Keep another thing in mind about Kosovo. At that time, the United States had not been in a ground war for a quarter-century and thus the American people were not weary of war. Even so, Clinton rightly calculated that the public would not tolerate casualties on the ground in a war that did not involve a naked American interest. But the American public is now tottering from more than a decade of bloody ground war, and so Obama has even less leeway than Clinton, even as Syria presents a greater military challenge than Kosovo.

So far, Obama has handled the Middle East tolerably well. He has reduced and ended ground force commitments in Afghanistan and Iraq, while avoiding quagmires elsewhere in the face of regional change and chaos. This is in keeping with the leadership of a global maritime power that has serious military commitments in Asia and elsewhere, even as its energy dependency on the Middle East is on the wane. But Obama now faces a defining event that will test his commitment to keep America out of regional quicksand while being able to wield considerable power in the region at the same time. If Obama prosecutes a significant military operation, one thing is certain: Syria will be its own war for the United States with its own narrative, for better or worse.

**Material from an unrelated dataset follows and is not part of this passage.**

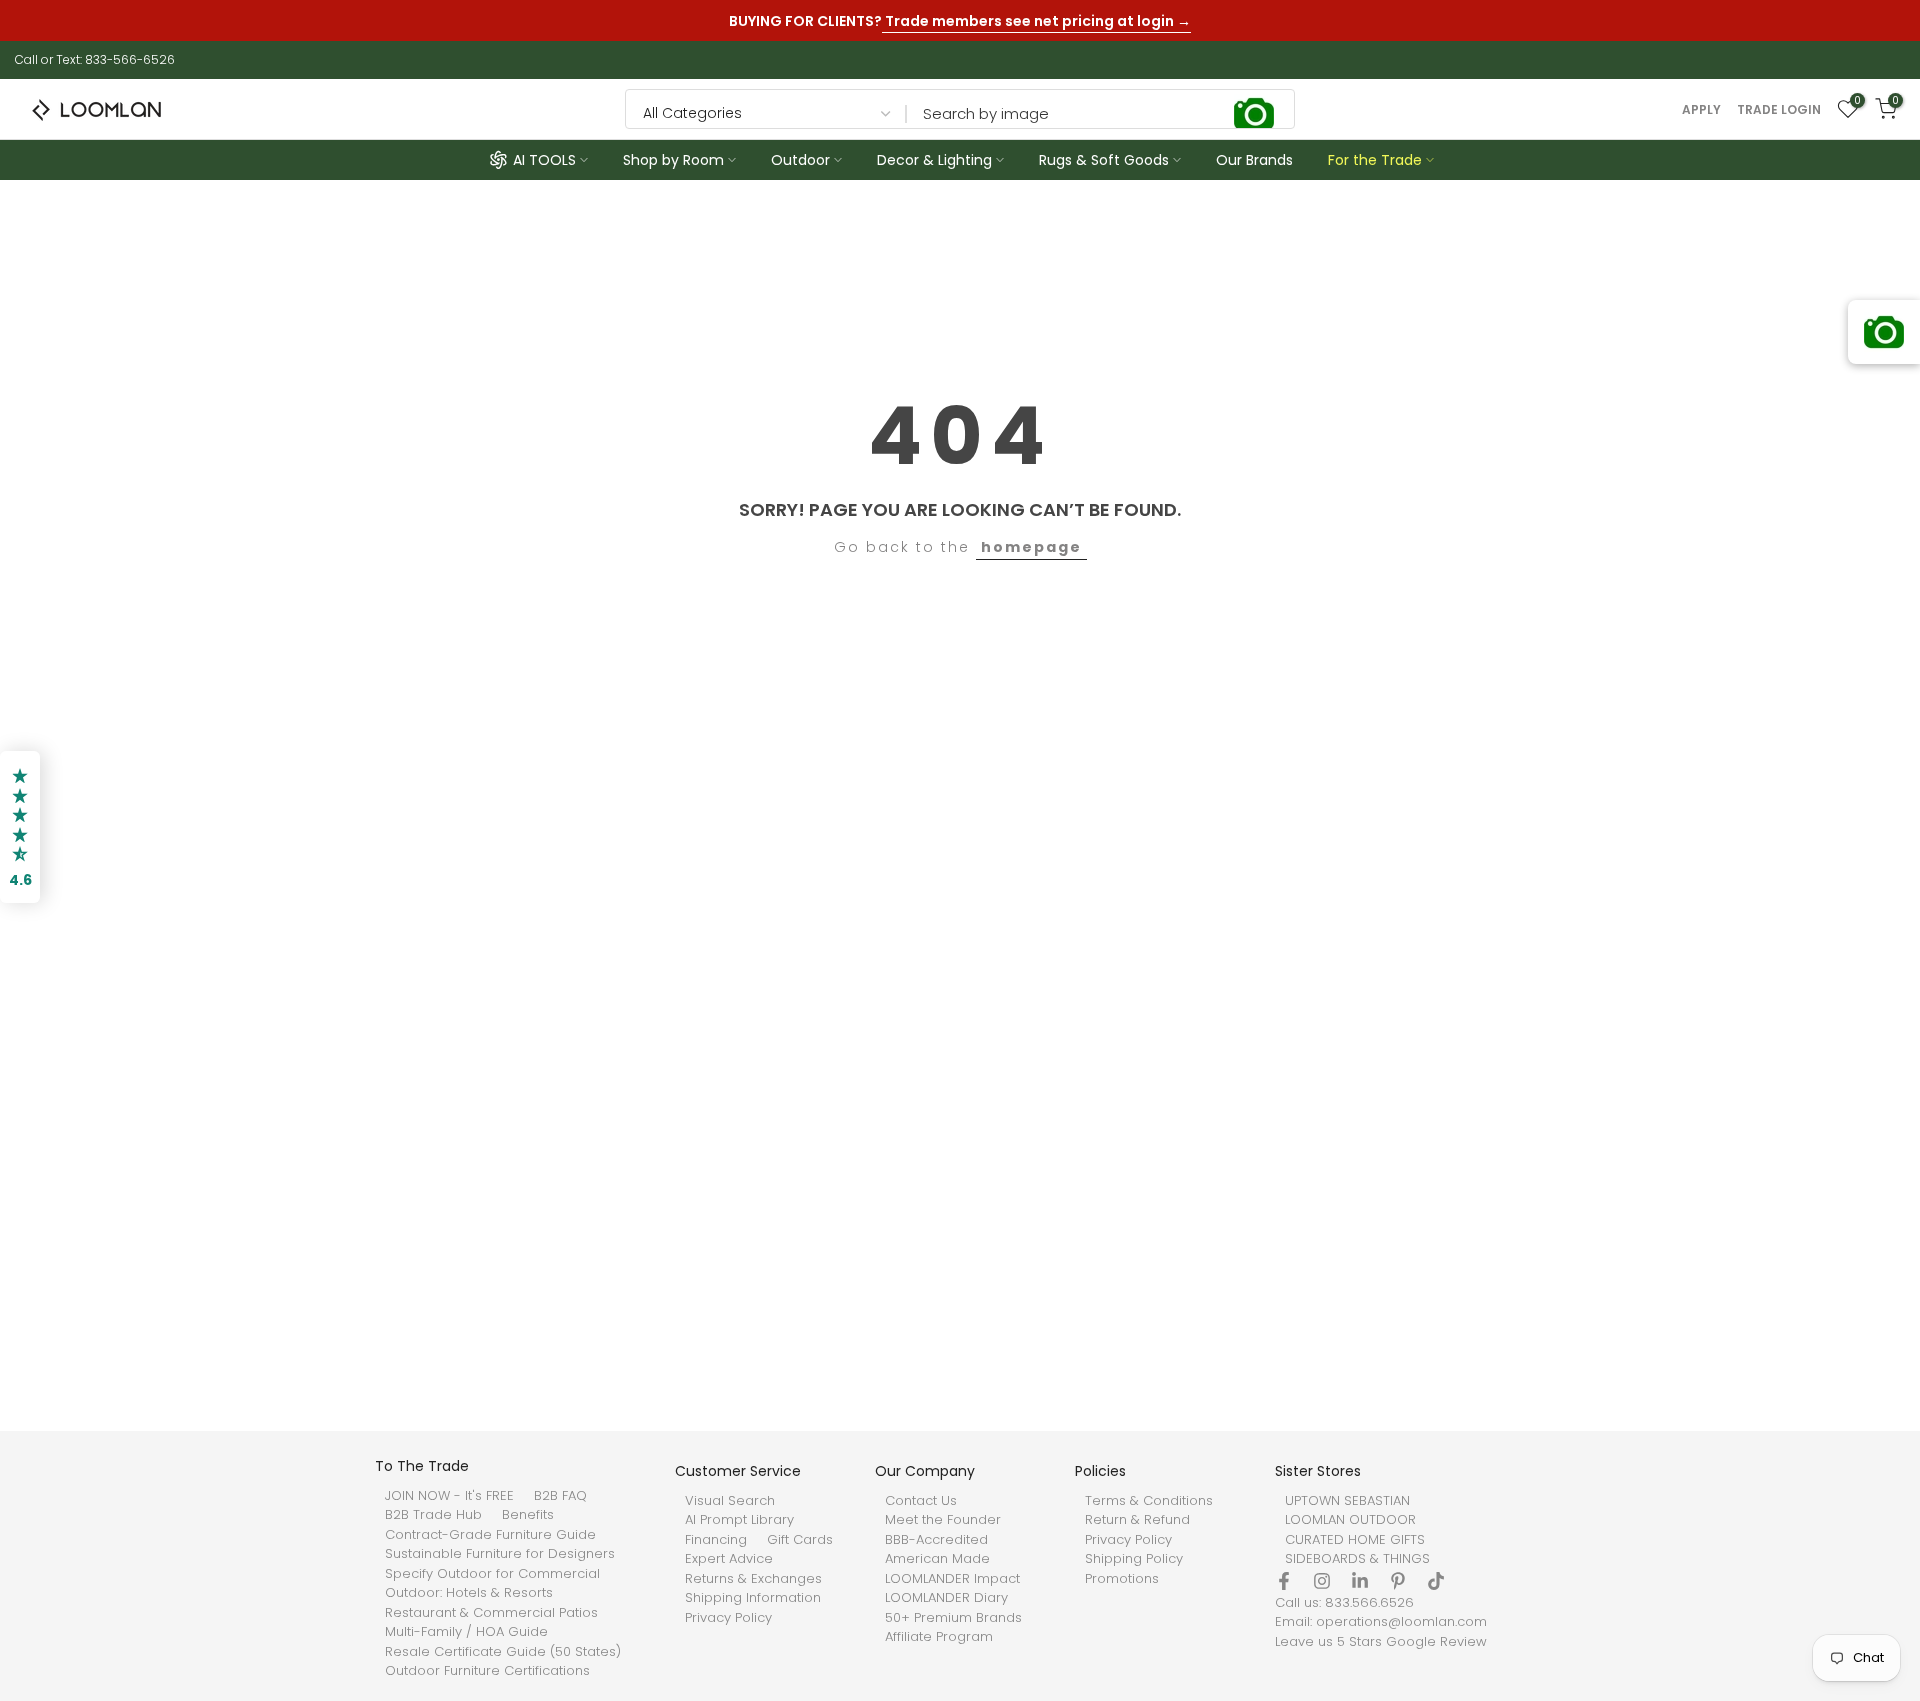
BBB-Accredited (936, 1540)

---------------------------------------------------




The opinions above are that of Robert D. Kaplan.  While I do not necessarily agree with him in his friendly opinions to Obama, it is important that we are aware that America is entering this conflict with the same kind delusional political and media lap-dogs as who follow a third-world dictator idolized beyond celebrity status into near deification; and of a sort where he is at best mildly questioned as to ability, never his illegality to the nations Constitution or the nefarious motives he has.




 

As I write this, the U.S. Military is openly known to be sending military fighters to a base on Cyprus in preparation for a military strike on Syria, reports the Guardian.




 
 Obama operates as if he is "above the law" because that is precisely what Congress, the Supreme Court, the Military, and the various elite of great influence in this country have allowed this foreign national usurper of the Presidency, who voted for himself as an Indonesian citizen Barry Soetoro for himself as Barack Obama in 2012, to do. 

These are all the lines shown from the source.